Grade Level: Secondary (7-12) | VariQuest Tools: Design Center Software | VariQuest Tools: Poster Maker 3600 | Academic Subject: Interdisciplinary | Featured Topics: Lessons and Activities

Students utilize close reading strategies in order to determine the central idea of a text and provide an objective summary.

Prior to this activity, read the selected text and divide it up into sections that communicate similar information.  Create a two-column Summary Chart: in the left column list the sections the text has been divided into, leave the right column blank.  Print a poster of the Summary Chart showing the sections the text has been divided into in order to write mini-summaries.

summary chart resized 600


Hand out copies of a short article, such as “Listen up: To protect your hearing, it’s best to limit loudness,” by Carla Meyer.  (This article can be found online here:  Have students number the paragraphs in the left hand margin, then read the article independently.  Give students a purpose for this initial reading, for example: While reading, circle the names of experts and underline what they say. 
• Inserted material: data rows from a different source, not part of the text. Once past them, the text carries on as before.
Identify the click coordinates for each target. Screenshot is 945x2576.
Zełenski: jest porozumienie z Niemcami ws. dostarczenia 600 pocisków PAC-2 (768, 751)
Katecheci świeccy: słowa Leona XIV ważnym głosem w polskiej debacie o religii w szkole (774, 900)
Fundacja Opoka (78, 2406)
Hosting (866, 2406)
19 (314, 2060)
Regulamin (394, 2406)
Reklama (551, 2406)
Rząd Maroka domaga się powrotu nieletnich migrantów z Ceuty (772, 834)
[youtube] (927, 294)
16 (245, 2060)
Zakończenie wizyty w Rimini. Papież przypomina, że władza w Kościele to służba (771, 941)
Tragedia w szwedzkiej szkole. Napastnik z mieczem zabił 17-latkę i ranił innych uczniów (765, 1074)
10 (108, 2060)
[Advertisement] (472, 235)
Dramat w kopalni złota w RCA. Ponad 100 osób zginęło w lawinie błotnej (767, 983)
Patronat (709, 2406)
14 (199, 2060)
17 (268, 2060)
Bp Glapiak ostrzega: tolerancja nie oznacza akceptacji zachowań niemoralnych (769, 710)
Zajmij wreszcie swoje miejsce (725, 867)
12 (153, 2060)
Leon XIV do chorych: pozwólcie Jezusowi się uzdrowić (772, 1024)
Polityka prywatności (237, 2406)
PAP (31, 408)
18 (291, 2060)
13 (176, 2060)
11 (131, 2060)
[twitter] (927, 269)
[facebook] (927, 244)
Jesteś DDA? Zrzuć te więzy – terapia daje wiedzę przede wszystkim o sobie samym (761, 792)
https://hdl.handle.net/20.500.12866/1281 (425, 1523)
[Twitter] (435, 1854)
Once students have finished reading the article, refer to the Summary Chart.  Explain that the article has been divided up into sections.  Students should work with a partner to re-read the text, stopping after each section to write a one-sentence summary on a post-it note.  Have partners share out summaries for each section, and add the summaries to the Summary Chart.

Divide students into groups of four and have them work collaboratively to design a one-page poster that explains the central idea of the article, along with evidence in the form of quotes and examples from the text.  Students should also write a short summary of the entire article and include it on their poster.  They can refer to the mini-summaries on the Summary Chart to identify the most important information from the article.

Each group should create the poster using graphics and text in Microsoft Word or another graphic design program.  Print each group’s poster, then display them around the classroom and have students complete a gallery walk.